Five (5) weeks and counting until September 15th. The room is reserved, the time is set, and the preparations are underway....don't miss out on this awesome event!

Who: Christel Kasselmann (Internationally recognized expert on aquarium plants with 45 expeditions to the tropics)
What: Presentation - 'New and Rare Aquarium Plants'
Where: Seattle Pacific University Campus; Demaray Hall; Room 150 (509 West Bertona)
When: Saturday, September 15th; Social time @ 7:00pm; Meeting Starts @ 7:30pm
Admission: FREE!! (Can you believe it?)

The location has limited seating for 200; we are requesting non-GSAS members to please RSVP to Seattle.Aquarist at Gmail.com. If you have already e-mailed your request you should receive confirmation this weekend, if not please contact me.

Thanks and I hope to see you here!
-Roy


----------



## Seattle_Aquarist (Mar 7, 2008)

Hi All,

Where will you be four (4) weeks from tonight? I know where I will be and what I will be enjoying.....Christel Kasselmann!!


----------



## Tex Gal (Nov 1, 2007)

Got our tickets, and our hotel. Combining this with trip with seeing a nephew's family! It doesn't get much better than that!! Can't wait!!


----------



## Seattle_Aquarist (Mar 7, 2008)

Hi Tex Gal,

Looking forward to meeting you and Tex Guy; it should be a great evening!


----------



## Seattle_Aquarist (Mar 7, 2008)

Hi All,

One week from this coming Saturday on September 15th; Christal Kasselmann at a special Saturday meeting of GSAS! Open to the public, free of charge, but you need to reserve a seat if you are not a GSAS member.

How? E-mail me at:
seattle.aquarist at gmail.com

and get your name on our guest list!

It's been almost 10 years since Christal Kasselmann has done a presentation in the United States.....don't miss this opportunity!

Thanks,
-Roy


----------



## Tex Gal (Nov 1, 2007)

Got our tickets! Got our hotel room! Seattle here we come!!!


----------



## Seattle_Aquarist (Mar 7, 2008)

Hi Tex Gal,

Looking forward to meeting you and Tex Guy in person!

-Roy


----------



## Seattle_Aquarist (Mar 7, 2008)

**FREE Presentation 'New and Rare Aquarium Plants' by Christal Kasselmann** - Presented by GSAS.org

The Greater Seattle Aquarium Society (GSAS) is pleased and honored to sponsor a free lecture on Aquarium Plants by the renowned German plant explorer and author Christal Kasselmann. Christel Kasselmann is an internationally recognized expert on aquarium plants. She has been on 45 expeditions over the past 30 years, published over 400 articles, and for 30 years was the editor and chairwoman of Aqua Planta magazine. Over here in the US, the translation of her book Aquarium Plants still remains the reference "bible" for serious aquarium plant keepers.

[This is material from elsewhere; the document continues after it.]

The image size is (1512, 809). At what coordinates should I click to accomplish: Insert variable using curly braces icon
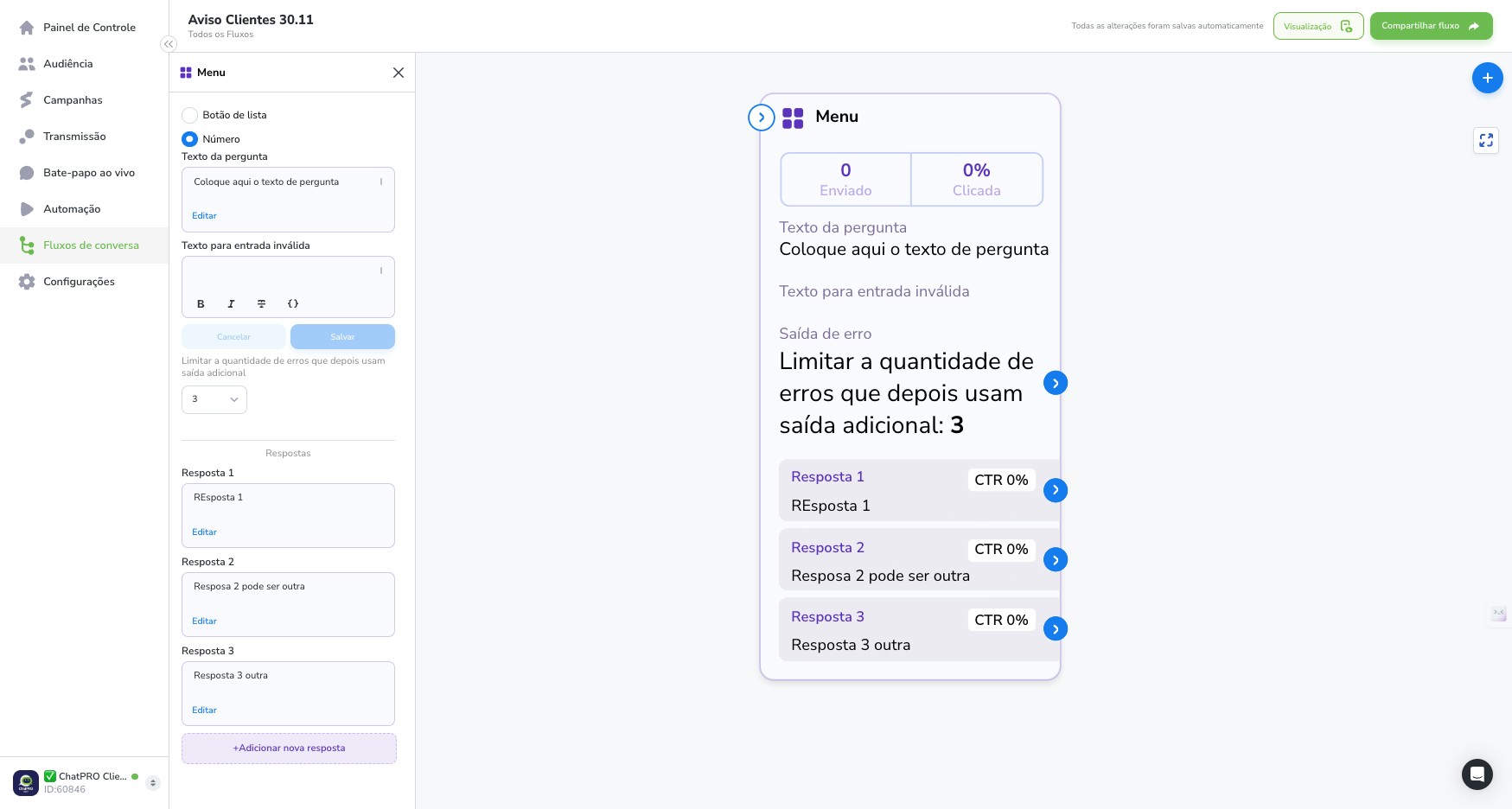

Christel's presentation will take you on a journey around the world, showing you interesting and unusual aquarium plants at their natural habitats (ecology), and discussing water chemistry and the cultivation of these aquarium plants in tanks.

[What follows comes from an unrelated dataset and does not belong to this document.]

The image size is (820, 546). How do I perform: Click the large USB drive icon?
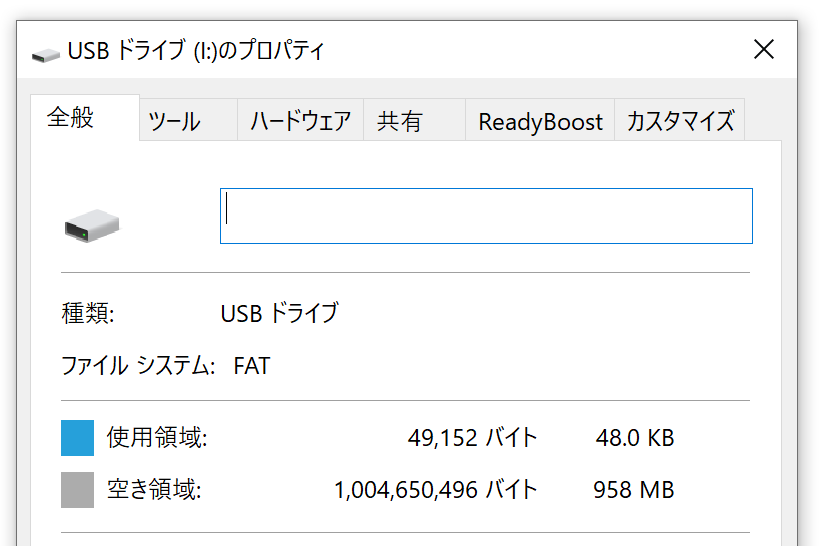[x=92, y=225]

This special meeting will be on Saturday, September 15th. The doors will open at 7:00 PM; the meeting starts at 7:30. We have booked a larger hall for this meeting; Demaray Hall Room 150, which is also on the Seattle Pacific University (SPU) campus. Take a look at the handy map on GSAS.org for the meeting location. Doors will open around 7:00PM; the meeting will start at about 7:30PM

The lecture will be followed by a short auction

Open to the public, no entrance fee*
*However, due to limited seating and an expected very large turnout, please RSVP to seattle dot aquarist at gmail.com if you are not a GSAS.org member and would like to attend.

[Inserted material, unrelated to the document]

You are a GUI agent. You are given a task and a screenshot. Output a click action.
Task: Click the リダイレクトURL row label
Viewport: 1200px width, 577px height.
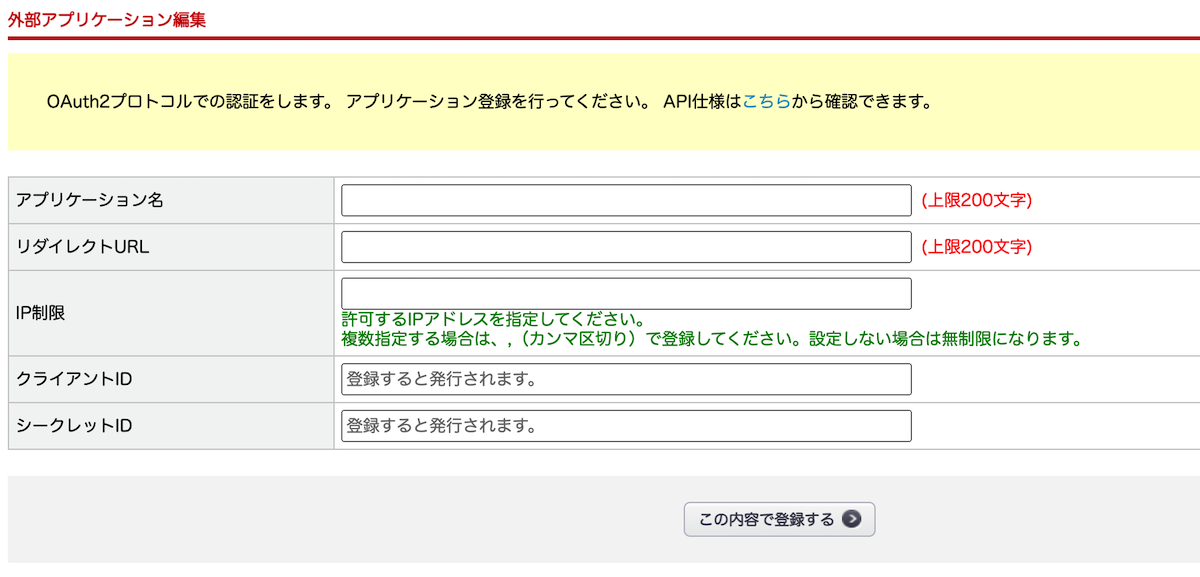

Family friendly but no childcare provided
Free parking, accessible building
No furry or feathered pets
Go to GSAS.ORG for more information and directions


----------



## themaryone (Jan 20, 2011)

I am so excited for this event! I will be there very early to get a great seat!


----------



## BobAlston (Jan 23, 2004)

Any chance her presentation will be video taped and made available free or for a price?

bob


----------



## Seattle_Aquarist (Mar 7, 2008)

Hi BobAlston,

That is a very good question; GSAS has an excellent videographer and video editor, Erik Olson (AGA / thekrib.com). Current videos are being done in Blu-Ray. Some speakers allow us to video their talks, others do not....it is up to the speaker. If we are allowed to video the presentation it is added to our video library and made available to our GSAS members. Videos are not available to the general public.


----------



## Seattle_Aquarist (Mar 7, 2008)

*Totally, absolutely 100% psych'd....*

Only three more days and Christel Kasselmann, the premier aquarium plantswoman living today, will be presenting 'New and Rare Aquarium Plants' at a free presentation for GSAS members and our guests in Seattle.

We have received confirmations from planted aquarium enthusiasts from around the country (Texas, So. CA, Bay Area, Oregon, and the wilds of WA) that are flying or driving to Seattle specifically for this presentation.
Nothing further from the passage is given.